INFORMATION PROVIDED:
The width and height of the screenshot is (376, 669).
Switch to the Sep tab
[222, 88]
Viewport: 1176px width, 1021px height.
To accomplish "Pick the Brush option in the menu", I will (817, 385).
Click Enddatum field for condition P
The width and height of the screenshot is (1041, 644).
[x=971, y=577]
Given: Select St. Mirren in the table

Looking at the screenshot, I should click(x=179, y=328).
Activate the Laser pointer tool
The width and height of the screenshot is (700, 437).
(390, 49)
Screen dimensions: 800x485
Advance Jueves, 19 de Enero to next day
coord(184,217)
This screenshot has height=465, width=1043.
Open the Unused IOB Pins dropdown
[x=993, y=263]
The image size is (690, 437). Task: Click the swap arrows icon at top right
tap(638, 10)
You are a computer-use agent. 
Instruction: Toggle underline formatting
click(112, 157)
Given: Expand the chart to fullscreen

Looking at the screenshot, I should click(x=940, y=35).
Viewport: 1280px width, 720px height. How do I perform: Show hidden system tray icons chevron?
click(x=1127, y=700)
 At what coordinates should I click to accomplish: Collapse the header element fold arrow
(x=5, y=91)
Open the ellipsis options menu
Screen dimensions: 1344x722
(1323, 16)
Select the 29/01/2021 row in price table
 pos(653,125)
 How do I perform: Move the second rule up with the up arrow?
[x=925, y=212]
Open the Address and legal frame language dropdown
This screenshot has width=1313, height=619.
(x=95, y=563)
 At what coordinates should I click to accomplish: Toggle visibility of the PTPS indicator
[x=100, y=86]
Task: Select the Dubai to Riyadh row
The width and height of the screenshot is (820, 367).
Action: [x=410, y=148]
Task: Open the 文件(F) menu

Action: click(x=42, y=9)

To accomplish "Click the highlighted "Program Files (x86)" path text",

INSTRUCTIONS TO FOLLOW:
Set the listing down again in full, exactly as it was given.

TASK RESULT:
The width and height of the screenshot is (376, 669).
Switch to the Sep tab
[222, 88]
Viewport: 1176px width, 1021px height.
To accomplish "Pick the Brush option in the menu", I will (817, 385).
Click Enddatum field for condition P
The width and height of the screenshot is (1041, 644).
[x=971, y=577]
Given: Select St. Mirren in the table

Looking at the screenshot, I should click(x=179, y=328).
Activate the Laser pointer tool
The width and height of the screenshot is (700, 437).
(390, 49)
Screen dimensions: 800x485
Advance Jueves, 19 de Enero to next day
coord(184,217)
This screenshot has height=465, width=1043.
Open the Unused IOB Pins dropdown
[x=993, y=263]
The image size is (690, 437). Task: Click the swap arrows icon at top right
tap(638, 10)
You are a computer-use agent. 
Instruction: Toggle underline formatting
click(112, 157)
Given: Expand the chart to fullscreen

Looking at the screenshot, I should click(x=940, y=35).
Viewport: 1280px width, 720px height. How do I perform: Show hidden system tray icons chevron?
click(x=1127, y=700)
 At what coordinates should I click to accomplish: Collapse the header element fold arrow
(x=5, y=91)
Open the ellipsis options menu
Screen dimensions: 1344x722
(1323, 16)
Select the 29/01/2021 row in price table
 pos(653,125)
 How do I perform: Move the second rule up with the up arrow?
[x=925, y=212]
Open the Address and legal frame language dropdown
This screenshot has width=1313, height=619.
(x=95, y=563)
 At what coordinates should I click to accomplish: Toggle visibility of the PTPS indicator
[x=100, y=86]
Task: Select the Dubai to Riyadh row
The width and height of the screenshot is (820, 367).
Action: [x=410, y=148]
Task: Open the 文件(F) menu

Action: click(x=42, y=9)

To accomplish "Click the highlighted "Program Files (x86)" path text",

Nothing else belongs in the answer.